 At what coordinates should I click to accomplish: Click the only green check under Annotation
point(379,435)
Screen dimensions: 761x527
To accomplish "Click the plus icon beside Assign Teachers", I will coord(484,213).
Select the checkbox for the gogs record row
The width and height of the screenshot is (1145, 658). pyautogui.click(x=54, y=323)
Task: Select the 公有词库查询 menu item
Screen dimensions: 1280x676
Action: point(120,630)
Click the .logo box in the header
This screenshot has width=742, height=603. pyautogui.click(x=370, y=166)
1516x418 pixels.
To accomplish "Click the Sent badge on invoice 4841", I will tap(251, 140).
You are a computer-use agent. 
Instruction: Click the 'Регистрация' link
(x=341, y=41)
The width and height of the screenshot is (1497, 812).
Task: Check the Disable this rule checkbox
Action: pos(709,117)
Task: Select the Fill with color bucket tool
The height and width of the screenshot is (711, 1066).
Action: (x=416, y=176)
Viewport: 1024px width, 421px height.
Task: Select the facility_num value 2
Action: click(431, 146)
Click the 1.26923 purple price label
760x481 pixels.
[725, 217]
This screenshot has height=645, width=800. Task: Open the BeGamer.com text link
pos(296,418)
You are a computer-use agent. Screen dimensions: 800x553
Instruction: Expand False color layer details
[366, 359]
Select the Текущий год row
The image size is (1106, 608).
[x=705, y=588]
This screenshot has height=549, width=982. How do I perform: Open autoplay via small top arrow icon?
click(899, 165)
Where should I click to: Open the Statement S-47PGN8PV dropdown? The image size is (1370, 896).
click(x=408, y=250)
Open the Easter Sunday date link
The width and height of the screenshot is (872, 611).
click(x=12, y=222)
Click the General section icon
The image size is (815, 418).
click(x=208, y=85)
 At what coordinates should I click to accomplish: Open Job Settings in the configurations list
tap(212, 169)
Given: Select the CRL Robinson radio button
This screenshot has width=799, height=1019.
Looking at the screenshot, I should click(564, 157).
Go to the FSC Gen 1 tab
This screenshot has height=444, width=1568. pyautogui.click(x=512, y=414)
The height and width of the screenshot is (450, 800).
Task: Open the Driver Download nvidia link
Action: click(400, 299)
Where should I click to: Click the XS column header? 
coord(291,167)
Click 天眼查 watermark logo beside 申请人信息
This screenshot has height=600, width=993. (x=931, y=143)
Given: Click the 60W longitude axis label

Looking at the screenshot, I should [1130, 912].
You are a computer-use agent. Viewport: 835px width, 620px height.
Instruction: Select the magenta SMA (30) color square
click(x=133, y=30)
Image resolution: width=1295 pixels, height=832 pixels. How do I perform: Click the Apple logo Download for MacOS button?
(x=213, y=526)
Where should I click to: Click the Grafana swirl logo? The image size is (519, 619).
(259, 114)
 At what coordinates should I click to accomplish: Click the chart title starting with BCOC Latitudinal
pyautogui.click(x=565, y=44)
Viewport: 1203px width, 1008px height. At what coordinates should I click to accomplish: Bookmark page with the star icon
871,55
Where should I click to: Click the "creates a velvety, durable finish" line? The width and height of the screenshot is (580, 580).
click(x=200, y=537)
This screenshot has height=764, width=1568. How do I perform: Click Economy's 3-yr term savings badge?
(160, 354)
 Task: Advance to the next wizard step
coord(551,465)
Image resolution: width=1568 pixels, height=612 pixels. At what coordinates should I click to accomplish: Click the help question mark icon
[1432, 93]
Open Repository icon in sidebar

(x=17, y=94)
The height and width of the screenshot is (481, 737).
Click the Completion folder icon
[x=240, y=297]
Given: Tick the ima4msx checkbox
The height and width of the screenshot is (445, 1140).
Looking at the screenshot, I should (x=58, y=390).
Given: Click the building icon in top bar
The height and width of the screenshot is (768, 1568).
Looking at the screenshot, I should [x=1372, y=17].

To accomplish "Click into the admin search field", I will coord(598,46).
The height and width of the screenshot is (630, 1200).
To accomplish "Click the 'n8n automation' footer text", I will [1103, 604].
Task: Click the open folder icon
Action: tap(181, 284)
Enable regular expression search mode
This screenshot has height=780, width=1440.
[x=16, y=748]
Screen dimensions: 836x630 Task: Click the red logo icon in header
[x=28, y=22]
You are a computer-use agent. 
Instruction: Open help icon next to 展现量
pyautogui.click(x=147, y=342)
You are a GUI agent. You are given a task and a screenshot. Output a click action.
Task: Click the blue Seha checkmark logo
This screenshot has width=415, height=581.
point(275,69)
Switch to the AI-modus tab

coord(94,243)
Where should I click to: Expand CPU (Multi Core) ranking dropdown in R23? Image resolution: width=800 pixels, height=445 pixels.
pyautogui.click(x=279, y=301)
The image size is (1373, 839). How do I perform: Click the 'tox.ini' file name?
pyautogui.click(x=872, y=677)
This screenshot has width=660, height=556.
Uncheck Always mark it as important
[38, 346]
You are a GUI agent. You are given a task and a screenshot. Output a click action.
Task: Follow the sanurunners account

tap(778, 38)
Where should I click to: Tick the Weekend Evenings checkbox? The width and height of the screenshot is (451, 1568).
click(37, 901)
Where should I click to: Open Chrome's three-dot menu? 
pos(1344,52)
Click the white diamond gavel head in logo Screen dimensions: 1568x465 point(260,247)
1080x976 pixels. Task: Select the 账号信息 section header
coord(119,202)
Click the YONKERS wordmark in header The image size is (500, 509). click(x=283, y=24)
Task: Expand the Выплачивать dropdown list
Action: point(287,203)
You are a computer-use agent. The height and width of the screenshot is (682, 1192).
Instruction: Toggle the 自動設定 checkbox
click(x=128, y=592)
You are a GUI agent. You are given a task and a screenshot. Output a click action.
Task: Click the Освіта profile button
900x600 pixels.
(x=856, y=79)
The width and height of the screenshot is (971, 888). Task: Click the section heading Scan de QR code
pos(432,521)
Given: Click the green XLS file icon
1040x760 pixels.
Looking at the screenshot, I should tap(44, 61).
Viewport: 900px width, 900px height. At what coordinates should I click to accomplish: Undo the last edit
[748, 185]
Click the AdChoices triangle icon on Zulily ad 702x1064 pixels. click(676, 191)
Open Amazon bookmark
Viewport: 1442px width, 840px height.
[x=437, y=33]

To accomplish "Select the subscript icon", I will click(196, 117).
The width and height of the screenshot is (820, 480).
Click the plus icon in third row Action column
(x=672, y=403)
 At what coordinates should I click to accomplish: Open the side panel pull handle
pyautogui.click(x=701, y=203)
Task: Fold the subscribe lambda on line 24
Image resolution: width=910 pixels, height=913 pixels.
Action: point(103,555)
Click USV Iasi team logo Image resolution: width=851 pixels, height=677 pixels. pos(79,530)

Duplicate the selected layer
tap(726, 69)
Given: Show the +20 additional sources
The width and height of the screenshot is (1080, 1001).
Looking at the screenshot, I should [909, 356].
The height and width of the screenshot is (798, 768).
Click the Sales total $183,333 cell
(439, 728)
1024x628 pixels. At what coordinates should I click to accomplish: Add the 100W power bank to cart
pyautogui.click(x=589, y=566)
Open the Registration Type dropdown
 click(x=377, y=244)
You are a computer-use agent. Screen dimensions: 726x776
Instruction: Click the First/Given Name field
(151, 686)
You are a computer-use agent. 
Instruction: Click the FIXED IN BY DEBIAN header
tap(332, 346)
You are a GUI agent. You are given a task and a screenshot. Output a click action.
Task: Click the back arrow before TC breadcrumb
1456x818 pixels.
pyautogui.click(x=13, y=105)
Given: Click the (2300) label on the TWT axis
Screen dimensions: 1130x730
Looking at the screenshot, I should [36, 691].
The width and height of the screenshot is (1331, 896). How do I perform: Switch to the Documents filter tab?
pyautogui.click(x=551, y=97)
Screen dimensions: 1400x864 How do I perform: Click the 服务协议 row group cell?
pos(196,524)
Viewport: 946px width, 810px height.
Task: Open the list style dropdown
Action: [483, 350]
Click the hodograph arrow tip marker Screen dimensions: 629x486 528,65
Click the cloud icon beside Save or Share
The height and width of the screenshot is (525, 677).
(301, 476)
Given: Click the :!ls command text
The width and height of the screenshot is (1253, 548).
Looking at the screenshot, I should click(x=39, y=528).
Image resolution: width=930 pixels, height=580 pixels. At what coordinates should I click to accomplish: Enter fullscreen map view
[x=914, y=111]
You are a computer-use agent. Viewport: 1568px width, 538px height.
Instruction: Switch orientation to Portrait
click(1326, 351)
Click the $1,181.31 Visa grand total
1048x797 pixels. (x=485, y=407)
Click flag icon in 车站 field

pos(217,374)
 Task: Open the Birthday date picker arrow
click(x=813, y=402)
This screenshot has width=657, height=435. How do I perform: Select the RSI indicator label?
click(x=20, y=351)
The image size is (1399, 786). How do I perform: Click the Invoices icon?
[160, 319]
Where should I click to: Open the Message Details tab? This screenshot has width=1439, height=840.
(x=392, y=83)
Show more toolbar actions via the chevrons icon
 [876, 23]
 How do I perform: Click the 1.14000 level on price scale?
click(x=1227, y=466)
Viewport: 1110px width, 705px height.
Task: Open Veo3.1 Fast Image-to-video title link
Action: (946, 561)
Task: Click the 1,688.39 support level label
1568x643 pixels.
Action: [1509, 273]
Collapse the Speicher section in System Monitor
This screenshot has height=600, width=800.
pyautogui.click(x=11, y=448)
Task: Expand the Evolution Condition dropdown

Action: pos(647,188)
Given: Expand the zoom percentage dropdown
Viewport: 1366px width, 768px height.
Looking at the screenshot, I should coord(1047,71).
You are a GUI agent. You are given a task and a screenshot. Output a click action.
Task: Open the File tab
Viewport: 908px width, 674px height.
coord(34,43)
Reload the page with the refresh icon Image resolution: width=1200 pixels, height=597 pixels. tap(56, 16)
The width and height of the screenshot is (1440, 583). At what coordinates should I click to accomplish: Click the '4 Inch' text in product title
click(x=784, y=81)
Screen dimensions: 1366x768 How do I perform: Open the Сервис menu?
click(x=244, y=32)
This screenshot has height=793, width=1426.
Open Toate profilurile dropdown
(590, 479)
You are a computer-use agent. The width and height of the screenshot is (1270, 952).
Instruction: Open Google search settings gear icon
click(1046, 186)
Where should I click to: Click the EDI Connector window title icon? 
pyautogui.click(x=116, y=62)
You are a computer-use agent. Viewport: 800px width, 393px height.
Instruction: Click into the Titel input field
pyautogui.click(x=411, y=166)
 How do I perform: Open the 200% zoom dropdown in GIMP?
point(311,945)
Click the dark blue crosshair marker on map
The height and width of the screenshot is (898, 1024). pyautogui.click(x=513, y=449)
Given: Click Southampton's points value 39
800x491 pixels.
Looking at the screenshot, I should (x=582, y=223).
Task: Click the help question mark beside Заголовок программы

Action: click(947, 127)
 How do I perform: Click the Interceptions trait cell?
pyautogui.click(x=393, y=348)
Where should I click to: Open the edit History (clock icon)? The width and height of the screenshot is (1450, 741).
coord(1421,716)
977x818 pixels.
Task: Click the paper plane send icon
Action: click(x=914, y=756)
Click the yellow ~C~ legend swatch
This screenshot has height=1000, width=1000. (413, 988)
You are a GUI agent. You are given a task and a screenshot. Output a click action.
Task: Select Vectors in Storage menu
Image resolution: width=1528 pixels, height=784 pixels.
•••••
### EXERCISE AIM
Write down exactly the span of lines above from the one containing "1568x643 pixels." to the one containing "Task: Open the File tab", both ends included.

### EXERCISE RESPONSE
1568x643 pixels.
Action: [1509, 273]
Collapse the Speicher section in System Monitor
This screenshot has height=600, width=800.
pyautogui.click(x=11, y=448)
Task: Expand the Evolution Condition dropdown

Action: pos(647,188)
Given: Expand the zoom percentage dropdown
Viewport: 1366px width, 768px height.
Looking at the screenshot, I should coord(1047,71).
You are a GUI agent. You are given a task and a screenshot. Output a click action.
Task: Open the File tab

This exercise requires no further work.